In other words, perhaps there is a transposition step in the VM cipher, operating on words. This could solve a lot of problems.

For example, such a transposition could also explain why the text does not exhibit line-breaking features that make it clear whether it runs right-to-left or left-to-right.

It might also explain why the last lines of some paragraphs (especially in the Currier A sections) have gaps in them. Perhaps these gaps are slots that were simply not filled in by the transposition algorithm.


Indeed, if we suppose that the transposition works on the level of the paragraph, then that could explain why so many paragraphs begin with a word containing an ornate gallows letter. If the transposition algorithm resets for each paragraph, then the reader would need a visual cue to indicate where to start over again.

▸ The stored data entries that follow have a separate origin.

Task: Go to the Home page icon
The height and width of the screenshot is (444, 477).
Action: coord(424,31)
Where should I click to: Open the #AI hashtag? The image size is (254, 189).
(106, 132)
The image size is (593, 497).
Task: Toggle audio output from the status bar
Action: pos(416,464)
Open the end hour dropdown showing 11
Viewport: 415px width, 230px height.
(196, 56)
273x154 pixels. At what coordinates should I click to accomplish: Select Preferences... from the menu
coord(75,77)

I can even imagine algorithms that could produce the phenomenon of head words, body words and tail words, though this is a bit more of a stretch since that would mean there is some connection between what a word is and where the transposition algorithm puts it.

Lastly, this could explain why the VM has no punctuation. In manuscripts of this era punctuation was common (though not universal). Since punctuation marks stand between words in connected linear text, if the words are shuffled through some kind of transposition algorithm then it might no longer be clear where to put the punctuation marks.

So...how would one prove or disprove the existence of word transposition in the VM?